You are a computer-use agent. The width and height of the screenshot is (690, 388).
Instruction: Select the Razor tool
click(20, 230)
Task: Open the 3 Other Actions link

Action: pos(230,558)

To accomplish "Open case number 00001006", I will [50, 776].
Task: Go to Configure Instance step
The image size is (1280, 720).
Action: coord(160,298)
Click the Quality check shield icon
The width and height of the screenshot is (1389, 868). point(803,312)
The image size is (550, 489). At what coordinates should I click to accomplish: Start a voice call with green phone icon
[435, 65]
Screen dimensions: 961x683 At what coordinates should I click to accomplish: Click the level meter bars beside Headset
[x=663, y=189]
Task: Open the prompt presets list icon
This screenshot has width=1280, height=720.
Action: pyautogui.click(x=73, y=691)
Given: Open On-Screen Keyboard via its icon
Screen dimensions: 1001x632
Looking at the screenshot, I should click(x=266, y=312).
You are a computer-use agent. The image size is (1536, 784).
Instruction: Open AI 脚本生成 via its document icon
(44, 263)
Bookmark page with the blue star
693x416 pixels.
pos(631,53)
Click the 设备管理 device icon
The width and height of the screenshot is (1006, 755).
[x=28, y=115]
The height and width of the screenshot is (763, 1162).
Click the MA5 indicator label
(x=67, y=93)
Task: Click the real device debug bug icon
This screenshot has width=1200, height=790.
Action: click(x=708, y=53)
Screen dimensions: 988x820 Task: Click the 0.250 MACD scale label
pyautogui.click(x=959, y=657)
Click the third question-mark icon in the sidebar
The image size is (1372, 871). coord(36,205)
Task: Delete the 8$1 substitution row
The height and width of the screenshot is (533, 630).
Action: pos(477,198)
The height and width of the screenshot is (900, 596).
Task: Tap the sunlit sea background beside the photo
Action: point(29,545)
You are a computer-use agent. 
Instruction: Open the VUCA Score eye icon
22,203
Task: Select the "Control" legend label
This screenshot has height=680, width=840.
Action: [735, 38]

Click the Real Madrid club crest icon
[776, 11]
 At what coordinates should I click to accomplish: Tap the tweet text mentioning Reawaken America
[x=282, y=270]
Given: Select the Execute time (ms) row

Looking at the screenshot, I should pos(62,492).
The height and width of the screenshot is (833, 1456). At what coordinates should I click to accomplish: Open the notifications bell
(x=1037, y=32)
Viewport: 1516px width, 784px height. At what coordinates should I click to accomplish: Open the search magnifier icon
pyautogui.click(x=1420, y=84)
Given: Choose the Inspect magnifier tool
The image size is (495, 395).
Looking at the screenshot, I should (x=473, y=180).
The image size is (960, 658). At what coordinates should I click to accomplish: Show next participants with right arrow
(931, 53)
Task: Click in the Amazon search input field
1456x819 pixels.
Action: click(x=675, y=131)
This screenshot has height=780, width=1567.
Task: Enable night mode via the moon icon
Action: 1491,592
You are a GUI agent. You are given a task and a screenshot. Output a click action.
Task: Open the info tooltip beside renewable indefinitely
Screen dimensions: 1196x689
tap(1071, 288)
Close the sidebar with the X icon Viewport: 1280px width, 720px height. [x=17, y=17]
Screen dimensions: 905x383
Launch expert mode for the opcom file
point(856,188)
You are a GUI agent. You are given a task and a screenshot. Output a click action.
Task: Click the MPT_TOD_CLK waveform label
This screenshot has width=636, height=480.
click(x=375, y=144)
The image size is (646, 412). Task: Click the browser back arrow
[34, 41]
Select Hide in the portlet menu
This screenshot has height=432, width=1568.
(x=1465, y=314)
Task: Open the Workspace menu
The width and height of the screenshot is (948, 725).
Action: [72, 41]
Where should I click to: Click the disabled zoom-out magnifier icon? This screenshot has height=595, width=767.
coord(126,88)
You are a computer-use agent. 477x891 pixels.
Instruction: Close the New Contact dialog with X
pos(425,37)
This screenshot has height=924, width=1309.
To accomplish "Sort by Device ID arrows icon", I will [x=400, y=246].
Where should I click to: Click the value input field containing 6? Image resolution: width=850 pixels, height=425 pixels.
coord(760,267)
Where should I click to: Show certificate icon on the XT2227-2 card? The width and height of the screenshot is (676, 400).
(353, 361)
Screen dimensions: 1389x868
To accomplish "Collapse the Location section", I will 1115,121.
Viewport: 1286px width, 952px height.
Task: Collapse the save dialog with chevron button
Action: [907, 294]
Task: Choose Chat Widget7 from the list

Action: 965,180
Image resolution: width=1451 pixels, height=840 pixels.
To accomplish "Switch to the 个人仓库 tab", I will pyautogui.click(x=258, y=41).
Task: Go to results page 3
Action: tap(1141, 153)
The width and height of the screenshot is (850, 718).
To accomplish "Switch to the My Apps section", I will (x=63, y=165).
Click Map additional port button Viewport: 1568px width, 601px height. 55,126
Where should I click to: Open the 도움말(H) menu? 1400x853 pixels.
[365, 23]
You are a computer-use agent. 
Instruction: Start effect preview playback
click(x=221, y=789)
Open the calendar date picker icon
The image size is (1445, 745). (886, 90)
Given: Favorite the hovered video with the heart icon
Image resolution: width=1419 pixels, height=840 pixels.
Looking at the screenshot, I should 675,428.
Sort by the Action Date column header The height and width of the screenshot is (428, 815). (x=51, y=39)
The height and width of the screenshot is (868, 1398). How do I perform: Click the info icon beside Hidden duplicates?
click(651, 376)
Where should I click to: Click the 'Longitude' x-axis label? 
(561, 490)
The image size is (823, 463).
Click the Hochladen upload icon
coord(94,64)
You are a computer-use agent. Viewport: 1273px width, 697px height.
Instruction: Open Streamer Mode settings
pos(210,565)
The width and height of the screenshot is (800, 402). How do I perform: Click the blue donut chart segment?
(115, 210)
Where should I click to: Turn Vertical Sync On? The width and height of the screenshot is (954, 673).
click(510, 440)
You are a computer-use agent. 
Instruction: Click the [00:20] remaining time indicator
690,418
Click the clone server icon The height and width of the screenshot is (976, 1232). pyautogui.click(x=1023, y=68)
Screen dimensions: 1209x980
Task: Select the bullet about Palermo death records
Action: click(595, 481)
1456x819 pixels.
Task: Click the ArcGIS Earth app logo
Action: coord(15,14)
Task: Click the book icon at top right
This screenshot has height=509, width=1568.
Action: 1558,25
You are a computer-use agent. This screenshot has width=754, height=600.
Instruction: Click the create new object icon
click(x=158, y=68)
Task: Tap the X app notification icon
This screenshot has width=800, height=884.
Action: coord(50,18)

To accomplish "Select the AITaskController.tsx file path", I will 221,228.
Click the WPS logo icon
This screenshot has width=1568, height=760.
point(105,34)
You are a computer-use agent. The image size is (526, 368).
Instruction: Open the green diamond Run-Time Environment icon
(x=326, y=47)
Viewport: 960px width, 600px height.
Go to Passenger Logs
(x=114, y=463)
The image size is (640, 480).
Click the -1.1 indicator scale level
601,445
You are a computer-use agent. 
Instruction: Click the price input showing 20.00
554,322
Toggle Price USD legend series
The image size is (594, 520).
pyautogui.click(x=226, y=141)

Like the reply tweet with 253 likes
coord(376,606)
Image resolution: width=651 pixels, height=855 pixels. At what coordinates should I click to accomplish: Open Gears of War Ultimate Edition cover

------------------------------

* _What you should do_
Present the lines above as a numbered list, leaving out the blank lines.

* _Exercise result_
1. You are a computer-use agent. The width and height of the screenshot is (690, 388).
2. Instruction: Select the Razor tool
3. click(20, 230)
4. Task: Open the 3 Other Actions link
5. Action: pos(230,558)
6. To accomplish "Open case number 00001006", I will [50, 776].
7. Task: Go to Configure Instance step
8. The image size is (1280, 720).
9. Action: coord(160,298)
10. Click the Quality check shield icon
11. The width and height of the screenshot is (1389, 868). point(803,312)
12. The image size is (550, 489). At what coordinates should I click to accomplish: Start a voice call with green phone icon
13. [435, 65]
14. Screen dimensions: 961x683 At what coordinates should I click to accomplish: Click the level meter bars beside Headset
15. [x=663, y=189]
16. Task: Open the prompt presets list icon
17. This screenshot has width=1280, height=720.
18. Action: pyautogui.click(x=73, y=691)
19. Given: Open On-Screen Keyboard via its icon
20. Screen dimensions: 1001x632
21. Looking at the screenshot, I should click(x=266, y=312).
22. You are a computer-use agent. The image size is (1536, 784).
23. Instruction: Open AI 脚本生成 via its document icon
24. (44, 263)
25. Bookmark page with the blue star
26. 693x416 pixels.
27. pos(631,53)
28. Click the 设备管理 device icon
29. The width and height of the screenshot is (1006, 755).
30. [x=28, y=115]
31. The height and width of the screenshot is (763, 1162).
32. Click the MA5 indicator label
33. (x=67, y=93)
34. Task: Click the real device debug bug icon
35. This screenshot has width=1200, height=790.
36. Action: click(x=708, y=53)
37. Screen dimensions: 988x820 Task: Click the 0.250 MACD scale label
38. pyautogui.click(x=959, y=657)
39. Click the third question-mark icon in the sidebar
40. The image size is (1372, 871). coord(36,205)
41. Task: Delete the 8$1 substitution row
42. The height and width of the screenshot is (533, 630).
43. Action: pos(477,198)
44. The height and width of the screenshot is (900, 596).
45. Task: Tap the sunlit sea background beside the photo
46. Action: point(29,545)
47. You are a computer-use agent. 
48. Instruction: Open the VUCA Score eye icon
49. 22,203
50. Task: Select the "Control" legend label
51. This screenshot has height=680, width=840.
52. Action: [735, 38]
53. Click the Real Madrid club crest icon
54. [776, 11]
55.  At what coordinates should I click to accomplish: Tap the tweet text mentioning Reawaken America
56. [x=282, y=270]
57. Given: Select the Execute time (ms) row
58. Looking at the screenshot, I should pos(62,492).
59. The height and width of the screenshot is (833, 1456). At what coordinates should I click to accomplish: Open the notifications bell
60. (x=1037, y=32)
61. Viewport: 1516px width, 784px height. At what coordinates should I click to accomplish: Open the search magnifier icon
62. pyautogui.click(x=1420, y=84)
63. Given: Choose the Inspect magnifier tool
64. The image size is (495, 395).
65. Looking at the screenshot, I should (x=473, y=180).
66. The image size is (960, 658). At what coordinates should I click to accomplish: Show next participants with right arrow
67. (931, 53)
68. Task: Click in the Amazon search input field
69. 1456x819 pixels.
70. Action: click(x=675, y=131)
71. This screenshot has height=780, width=1567.
72. Task: Enable night mode via the moon icon
73. Action: 1491,592
74. You are a GUI agent. You are given a task and a screenshot. Output a click action.
75. Task: Open the info tooltip beside renewable indefinitely
76. Screen dimensions: 1196x689
77. tap(1071, 288)
78. Close the sidebar with the X icon Viewport: 1280px width, 720px height. [x=17, y=17]
79. Screen dimensions: 905x383
80. Launch expert mode for the opcom file
81. point(856,188)
82. You are a GUI agent. You are given a task and a screenshot. Output a click action.
83. Task: Click the MPT_TOD_CLK waveform label
84. This screenshot has width=636, height=480.
85. click(x=375, y=144)
86. The image size is (646, 412). Task: Click the browser back arrow
87. [34, 41]
88. Select Hide in the portlet menu
89. This screenshot has height=432, width=1568.
90. (x=1465, y=314)
91. Task: Open the Workspace menu
92. The width and height of the screenshot is (948, 725).
93. Action: [72, 41]
94. Where should I click to: Click the disabled zoom-out magnifier icon? This screenshot has height=595, width=767.
95. coord(126,88)
96. You are a computer-use agent. 477x891 pixels.
97. Instruction: Close the New Contact dialog with X
98. pos(425,37)
99. This screenshot has height=924, width=1309.
100. To accomplish "Sort by Device ID arrows icon", I will [x=400, y=246].
101. Where should I click to: Click the value input field containing 6? Image resolution: width=850 pixels, height=425 pixels.
102. coord(760,267)
103. Where should I click to: Show certificate icon on the XT2227-2 card? The width and height of the screenshot is (676, 400).
104. (353, 361)
105. Screen dimensions: 1389x868
106. To accomplish "Collapse the Location section", I will 1115,121.
107. Viewport: 1286px width, 952px height.
108. Task: Collapse the save dialog with chevron button
109. Action: [907, 294]
110. Task: Choose Chat Widget7 from the list
111. Action: 965,180
112. Image resolution: width=1451 pixels, height=840 pixels.
113. To accomplish "Switch to the 个人仓库 tab", I will pyautogui.click(x=258, y=41).
114. Task: Go to results page 3
115. Action: tap(1141, 153)
116. The width and height of the screenshot is (850, 718).
117. To accomplish "Switch to the My Apps section", I will (x=63, y=165).
118. Click Map additional port button Viewport: 1568px width, 601px height. 55,126
119. Where should I click to: Open the 도움말(H) menu? 1400x853 pixels.
120. [365, 23]
121. You are a computer-use agent. 
122. Instruction: Start effect preview playback
123. click(x=221, y=789)
124. Open the calendar date picker icon
125. The image size is (1445, 745). (886, 90)
126. Given: Favorite the hovered video with the heart icon
127. Image resolution: width=1419 pixels, height=840 pixels.
128. Looking at the screenshot, I should 675,428.
129. Sort by the Action Date column header The height and width of the screenshot is (428, 815). (x=51, y=39)
130. The height and width of the screenshot is (868, 1398). How do I perform: Click the info icon beside Hidden duplicates?
131. click(651, 376)
132. Where should I click to: Click the 'Longitude' x-axis label? 
133. (561, 490)
134. The image size is (823, 463).
135. Click the Hochladen upload icon
136. coord(94,64)
137. You are a computer-use agent. Viewport: 1273px width, 697px height.
138. Instruction: Open Streamer Mode settings
139. pos(210,565)
140. The width and height of the screenshot is (800, 402). How do I perform: Click the blue donut chart segment?
141. (115, 210)
142. Where should I click to: Turn Vertical Sync On? The width and height of the screenshot is (954, 673).
143. click(510, 440)
144. You are a computer-use agent. 
145. Instruction: Click the [00:20] remaining time indicator
146. 690,418
147. Click the clone server icon The height and width of the screenshot is (976, 1232). pyautogui.click(x=1023, y=68)
148. Screen dimensions: 1209x980
149. Task: Select the bullet about Palermo death records
150. Action: click(595, 481)
151. 1456x819 pixels.
152. Task: Click the ArcGIS Earth app logo
153. Action: coord(15,14)
154. Task: Click the book icon at top right
155. This screenshot has height=509, width=1568.
156. Action: 1558,25
157. You are a computer-use agent. This screenshot has width=754, height=600.
158. Instruction: Click the create new object icon
159. click(x=158, y=68)
160. Task: Tap the X app notification icon
161. This screenshot has width=800, height=884.
162. Action: coord(50,18)
163. To accomplish "Select the AITaskController.tsx file path", I will 221,228.
164. Click the WPS logo icon
165. This screenshot has width=1568, height=760.
166. point(105,34)
167. You are a computer-use agent. The image size is (526, 368).
168. Instruction: Open the green diamond Run-Time Environment icon
169. (x=326, y=47)
170. Viewport: 960px width, 600px height.
171. Go to Passenger Logs
172. (x=114, y=463)
173. The image size is (640, 480).
174. Click the -1.1 indicator scale level
175. 601,445
176. You are a computer-use agent. 
177. Instruction: Click the price input showing 20.00
178. 554,322
179. Toggle Price USD legend series
180. The image size is (594, 520).
181. pyautogui.click(x=226, y=141)
182. Like the reply tweet with 253 likes
183. coord(376,606)
184. Image resolution: width=651 pixels, height=855 pixels. At what coordinates should I click to accomplish: Open Gears of War Ultimate Edition cover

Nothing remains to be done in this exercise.